Abstraction
When you set out to design a Java program, you
have to create abstractions. You are faced with a problem domain and
(with luck) a specification, and you have to architect [bv: is
architect a verb?] a solution. (The problem domain is the
subject area of a particular programming effort, such as "accounting,"
"elevator control," or "word processing.") Given that Java is an
object-oriented language, you will likely want to perform an
object-oriented design. In the process, you will end up with
abstractions in the form of objects, types, attributes, and behaviors.
The object-oriented design process involves the following three tasks:
- dividing the problem domain into types of objects,
- modeling the relationships between the types, and
- modeling the attributes and behaviors of each type.
These
tasks are not listed in any particular order. Most likely, you will
perform these tasks iteratively throughout the design process.
In
an object-oriented design, you identify the fundamental objects of the
problem domain, the "things" involved. You then classify the objects
into types by identifying groups of objects that have common
characteristics and behaviors. The types of objects you identify in the
problem domain become "types" in your solution. The program you write
will create and manipulate objects of these types. By naming the types
in your solution after the types in the problem, you build a vocabulary
for expressing the solution out of the language you would use to
describe the problem.
In addition to types that correspond to
elements in the problem, the "problem domain types," your solution will
likely have types that don't correspond to anything in the problem
domain. For example, most programs will require types that deal with
data management and user interface. An example of a data-management
type is a hash table. You might use a hash table object in your program
to speed lookup of a set of objects, even though there is no hash table
object in the problem domain. The objects you are looking up in the
hash table, however, might represent objects that exist in the problem
domain. Some examples of user interface types might be button, window,
and dialog.
The fundamental task of abstraction in an
object-oriented design is to identify objects in the problem domain and
then to classify the objects into types. As you divide the problem
domain into types, you will to some degree model the relationships
between the types as well.
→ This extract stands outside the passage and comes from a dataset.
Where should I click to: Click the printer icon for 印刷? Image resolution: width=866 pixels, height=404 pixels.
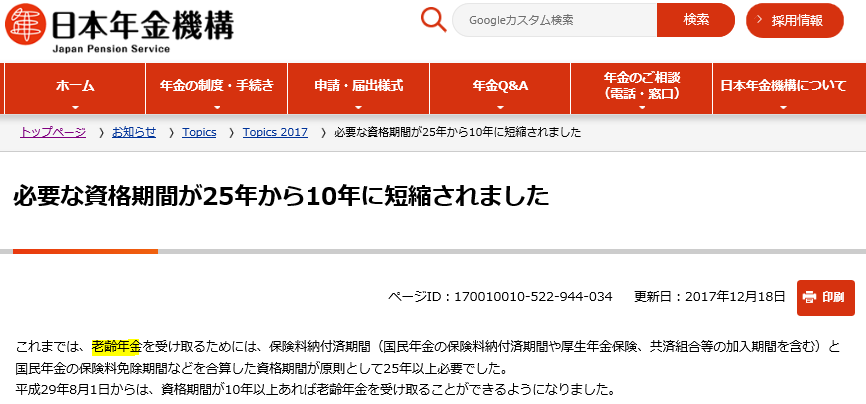(x=809, y=297)
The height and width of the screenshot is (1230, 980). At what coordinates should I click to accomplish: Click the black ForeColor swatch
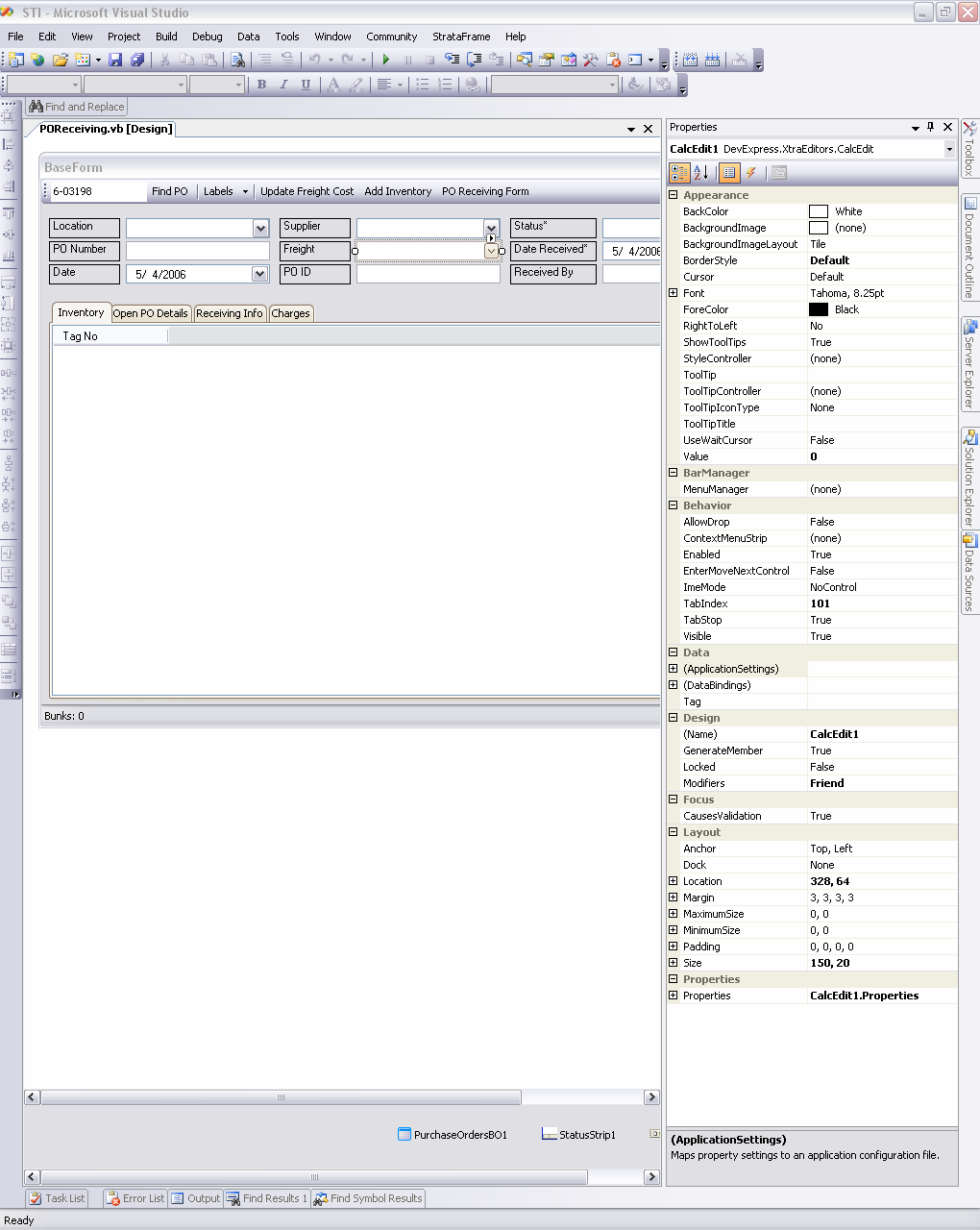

Objects can have three kinds of
relationships:
- the has-a relationship
- the is-a relationship
- the uses-a relationship
The has-a relationship
means that one type of object contains another or is composed of
another. Some examples are: a car has-an engine, a bicycle has-a wheel,
and a coffee cup has coffee. The has-a relationship is modeled with
composition, which is discussed in Chapter 6.
The is-a relationship
means that one type of object is a more specific version of a general
type. Some examples are: a car is-a vehicle, a bicycle is-a vehicle,
and a coffee cup is-a cup. The is-a relationship is modeled with
inheritance, which is also discussed in Chapter 6.
The uses-a relationship
means that during some activity, one type of object uses another type
of object. Some examples are: a car uses-a squeegee (during a
window-washing activity), a bicycle uses-a pump (during a tire-pumping
activity), and a coffee cup uses-a stirrer (during a stirring
activity). The uses-a relationship will be discussed further in Chapter
?? [bv: which chapter?].
Along with dividing the problem domain
into types and modeling their relationships, you must define attributes
and behaviors that will characterize each type in the solution.
The attributes of a type define the nature of the state of objects of that type. An object's state
is composed of values for all the attributes of the type. For example,
two possible attributes for a bicycle type are speed and direction. An
object of type bicycle would therefore have a state that is composed of
values for speed and direction. Note that an object's state (the values
of its attributes) can change over the lifetime of the object. A
bicycle object, for example, could have a state of 15 mph and north at
one point in time. Later, that same object could have state 10 mph and
south.
In object-oriented thinking, interaction between objects
is modeled as messages sent between objects and the action that objects
take as a result. When you model the behavior
of a type you define a set of messages that objects of that type will
accept, and the actions that objects of that type will take upon
receipt of those messages. The set of accepted messages and the
resulting actions constitute services that are offered by the object.
As
the designer of a type, you decide what an object of that type will do
when it receives a message. Messages contain information, and an object
can use the information contained in a received message along with the
information represented by its own current state, to decide what to do.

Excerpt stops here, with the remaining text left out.